There are more than 80 known autoimmune diseases, including conditions like rheumatoid arthritis, type 1 diabetes and multiple sclerosis, some of which have been increasing in the last few decades.

This has raised the question whether overall incidence of autoimmune disorders is on the rise and what factors are involved, such as environmental factors or behavioural changes in society. The exact causes of autoimmune diseases remain largely unknown, including how much can be attributed to a genetic predisposition to disease and how much is down to exposure to environmental factors.

The study used anonymised electronic health data from 22 million individuals in the UK to investigate 19 of the most common autoimmune diseases. The authors examined whether incidence of autoimmune diseases is rising over time, who is most affected by these conditions and how different autoimmune diseases may co-exist with each other.

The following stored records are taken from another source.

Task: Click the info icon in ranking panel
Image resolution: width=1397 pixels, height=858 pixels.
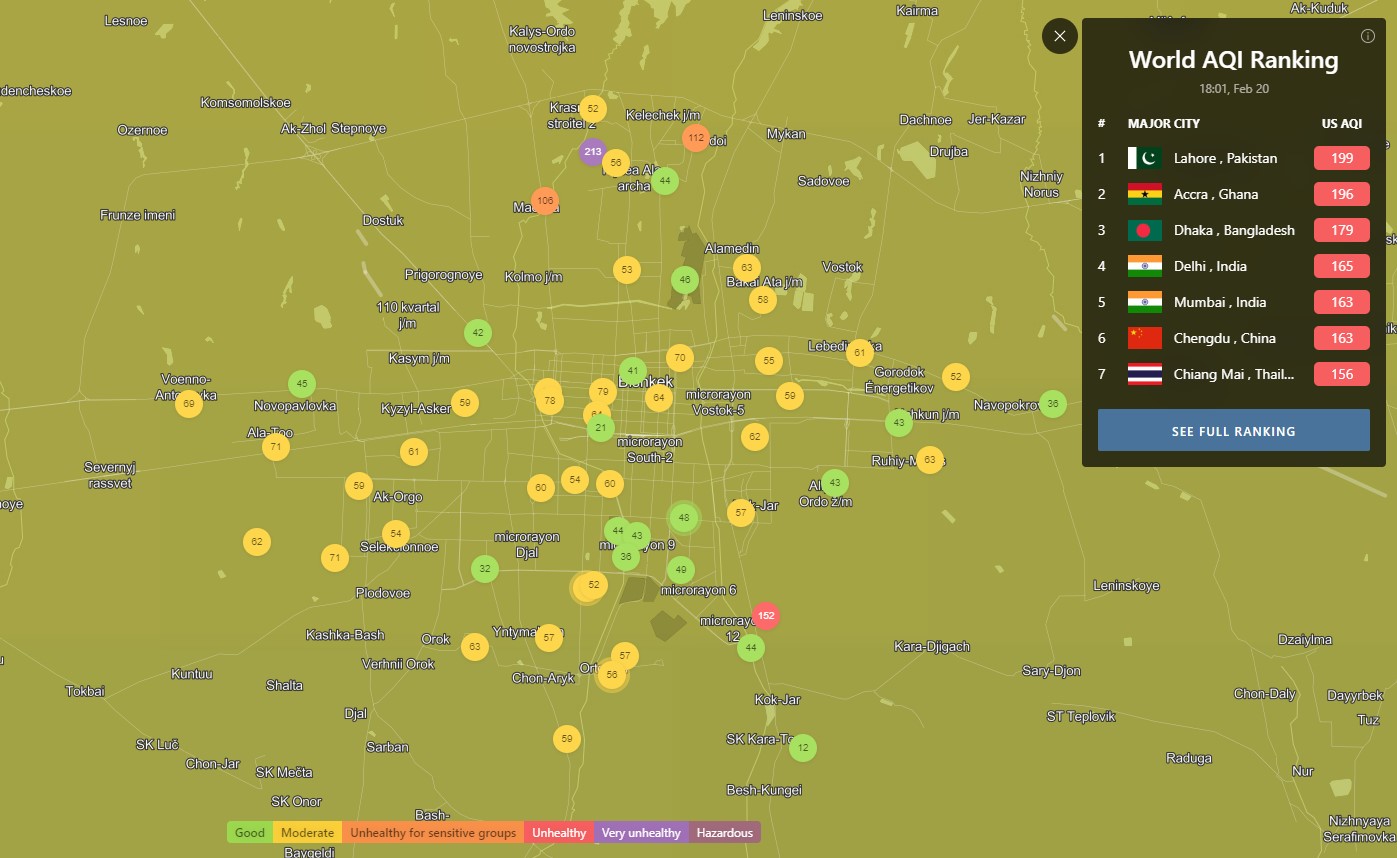Action: (x=1368, y=36)
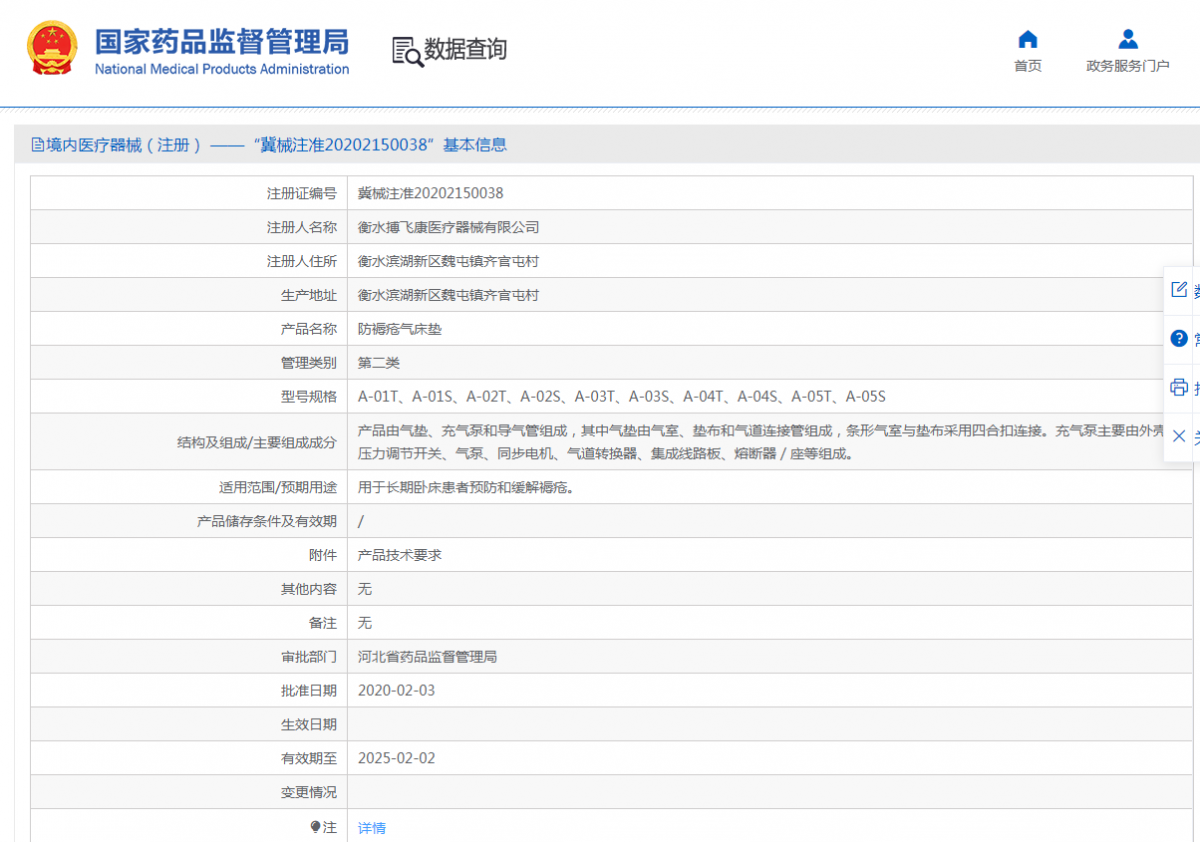1200x842 pixels.
Task: Click the pencil edit icon in the side panel
Action: coord(1179,289)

They found that the 19 autoimmune diseases studied affect around 10% of the population. This is higher than previous estimates, which ranged from 3–9% and often relied on smaller sample sizes and included fewer autoimmune conditions. The analysis also highlighted a higher incidence in women (13%) than men (7%).

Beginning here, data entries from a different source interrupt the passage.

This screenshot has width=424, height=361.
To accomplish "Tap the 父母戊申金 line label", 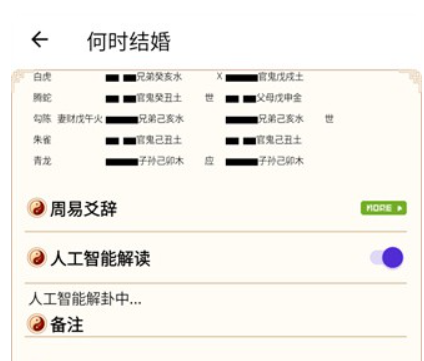I will 279,98.
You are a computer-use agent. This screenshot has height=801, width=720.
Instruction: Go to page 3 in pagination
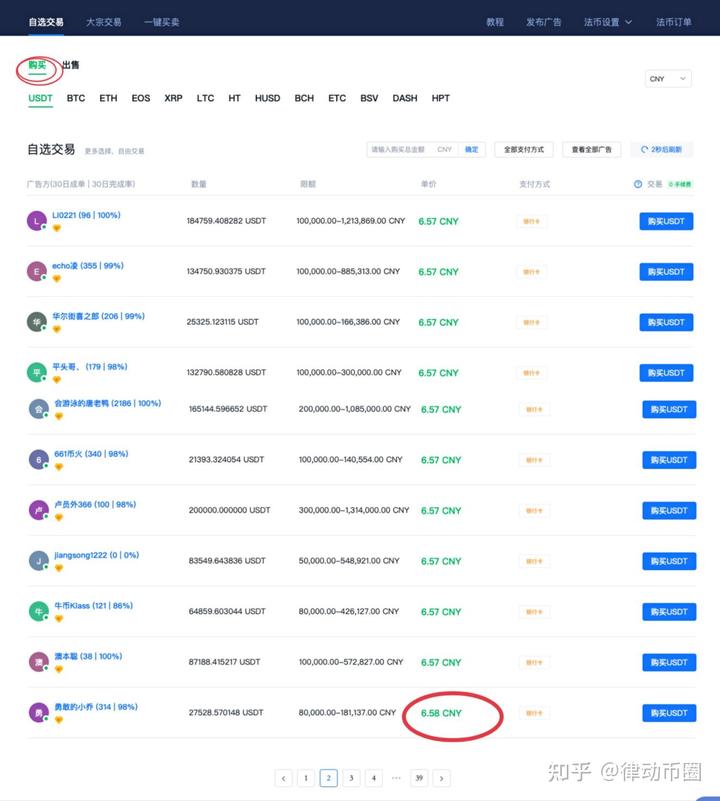point(351,778)
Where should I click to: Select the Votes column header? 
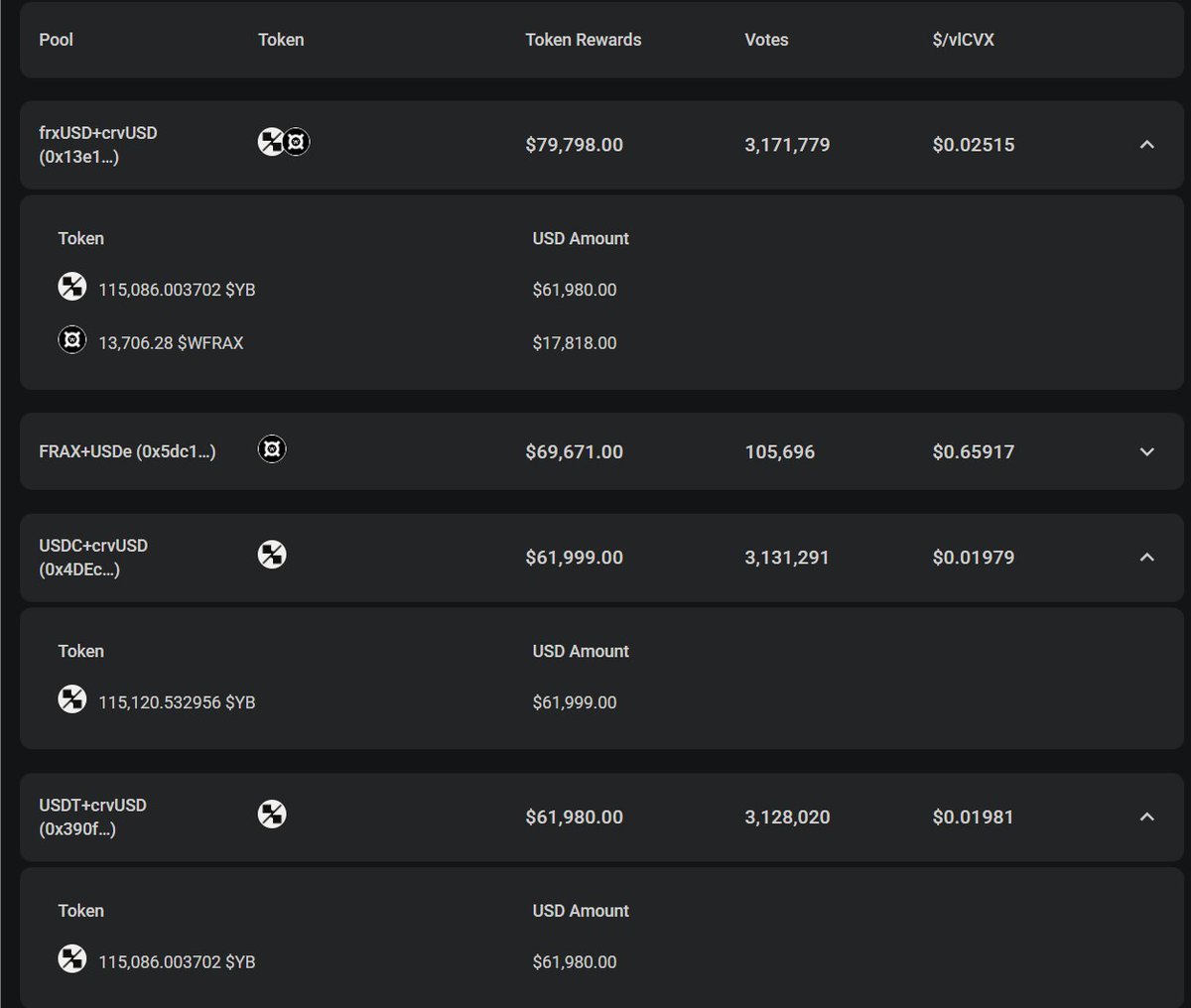click(765, 40)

The research discovered evidence of socioeconomic, seasonal and regional disparities for several autoimmune disorders, suggesting that these conditions are unlikely to be caused by genetic differences alone. This observation may point to the involvement of potentially modifiable risk factors such as smoking, obesity or stress. It was also found that in some cases a person with one autoimmune disease is more likely to develop a second, compared to someone without an autoimmune disease.

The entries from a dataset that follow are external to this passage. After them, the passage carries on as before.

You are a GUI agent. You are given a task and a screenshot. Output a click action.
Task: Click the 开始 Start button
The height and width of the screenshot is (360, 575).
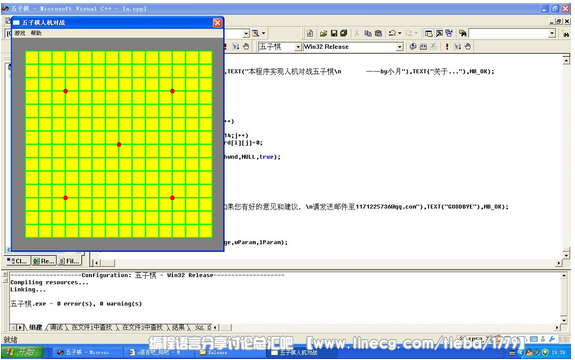[x=22, y=352]
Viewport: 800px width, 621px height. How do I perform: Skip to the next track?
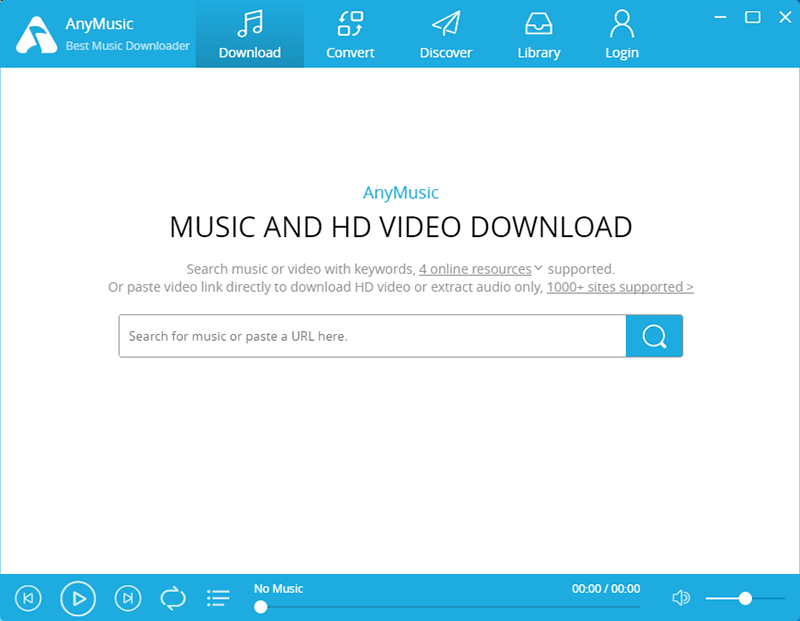(x=128, y=598)
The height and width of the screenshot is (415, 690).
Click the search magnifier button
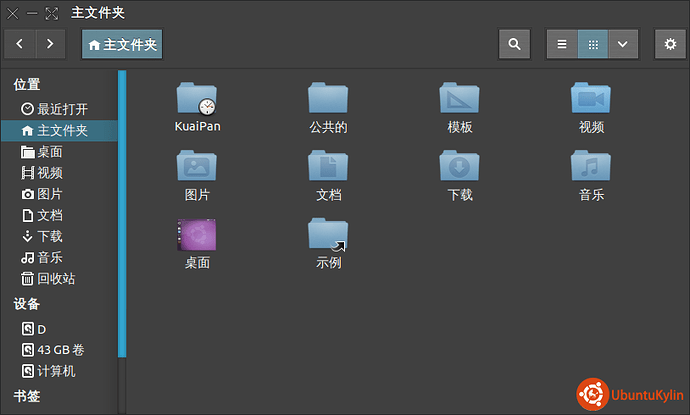[514, 44]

Dr Nathalie Conrad at the University of Oxford said: “We observed that some autoimmune diseases tended to co-occur with one another more commonly than would be expected by chance or increased surveillance alone. This could mean that some autoimmune diseases share common risk factors, such as genetic predispositions or environmental triggers. This was particularly visible among rheumatic diseases and among endocrine diseases. But this phenomenon was not generalised across all autoimmune diseases. Multiple sclerosis, for example, stood out as having low rates of co-occurrence with other autoimmune diseases, suggesting a distinct pathophysiology.”

These findings reveal novel patterns that will inform the design of further research into the possible common causes of different autoimmune diseases.

Professor Geraldine Cambridge at UCL Medicine said: “Our study highlights the considerable burden that autoimmune diseases place upon individuals and the wider population. Disentangling the commonalities and differences within this large and varied set of conditions is a complex task. There is a crucial need, therefore, to increase research efforts aimed at understanding the underlying causes of these conditions, which will support the development of targeted interventions to reduce the contribution of environmental and social risk factors.”